Supreme Court rejects EPA’s regulation of power plants’ emissions of mercury and other toxins by Meteor Blades

The U.S. Supreme Court plunked a setback into the lap of the Environmental Protection Agency Monday by trashing the agency’s regulation of emissions of mercury and other air toxins (MATS) from electricity-generating plants. The court overturned a lower-court decision in the case of Michigan v. EPA stating that the agency had acted reasonably when it chose not to consider compliance costs first in its effort to control those emissions. The justices split 5-4, with the four liberals on the side of the EPA and the four conservatives and Justice Anthony Kennedy on the side of industry and the states that had sued.

The ruling—Michigan v. Environmental Protection Agency and two other consolidated cases—is a major disappointment for environmentalists and drag on the Obama administration’s efforts to reduce toxic emissions. While it doesn’t bar the EPA from regulating these toxins, it means the agency has to start over, this time considering costs as one of the factors BEFORE making a decision about whether to limit emissions.

It was under the Clinton administration that the EPA began work on the mercury and air toxins rules. That was stopped when George W. Bush became president and restarted when President Obama was elected.

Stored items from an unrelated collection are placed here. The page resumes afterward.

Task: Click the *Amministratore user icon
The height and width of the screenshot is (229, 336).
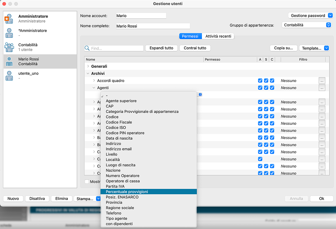Action: click(x=9, y=33)
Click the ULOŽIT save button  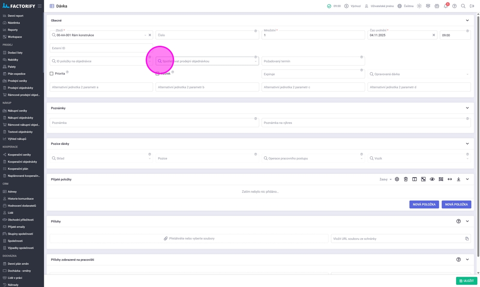(466, 281)
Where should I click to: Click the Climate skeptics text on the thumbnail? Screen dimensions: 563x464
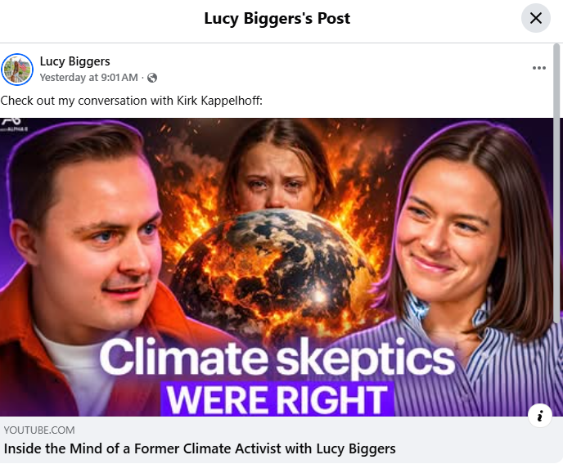[277, 358]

The EPA considered cost irrelevant to its decision to regulate MATS. It agreed that it couldhave interpreted a provision in the law that cost is relevant but “chose to read the statute to mean that cost makes no difference to the initial decision to regulate,” the majority decision written by Justice Antonin Scalia stated. The agency argued that it was appropriate to consider only public health risks—not industry costs—when it decided to regulate emissions from coal- and oil-fired generation plants.

The agency’s decision raised objections from industry and more than 20 states. They argued that the regulations would force consumers to pay more for electricity and harm the coal industry. The regulations would cost $9.6 billion annually, according to EPA estimates, but it would provide health benefits of at least $33 billion.

At first glance, it might seem obvious that the EPA should evaluate costs to industry of a new pollution regulation from the get-go. But history of amendments to the Clean Air Act show that nearly two decades of agency inaction spurred Congress in 1990 to force the EPA to establish rules to protect public health. Under those amendments, costs were only to be considered later in the process.